第63章 ジャンの想い
「それでさ、明日、二人でどっか行かない?」
ジャンは少し小声でエマに問いかけた。
エマは少し考えるように、
料理を盛り付ける手を止める。
「……二人って、ジャンと私と二人ってこと?」
「それ以外、誰と二人だと思ったんだよ。」
ジャンは訝しげな目でエマを見た。
「せっかくの休みなのに、
ゆっくりしなくていいの?
ジャン、非番の時は昼まで寝る派でしょ?」
「何でそんなこと知ってんだ?」
「コニーが言ってたよ。」
エマは笑いながら言う。
「ほんとにこの兵団は
プライバシーがないな……」
ジャンはため息を吐いた。
「とにかく、明日、10時に
菜園近くの公園で待ち合わせな。
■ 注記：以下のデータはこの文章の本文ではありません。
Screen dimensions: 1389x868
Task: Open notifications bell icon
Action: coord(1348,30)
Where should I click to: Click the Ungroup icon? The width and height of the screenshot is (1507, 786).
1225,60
」
「え、私まだ何も言ってない!」
「は?もう強制だよ。
さっさと返事しないからだろ。」
ジャンはそう言いながら、楽しそうに笑う。
「……いつまでそんな
死にそうな顔してるつもりだよ。
気分転換くらいしようと心がけろ。」
ジャンのその言葉に、
エマは小さく頷く。
「ちゃんとエマさん楽しませるから。
絶対来いよ。」
ジャンはそう言うと、食堂を後にした。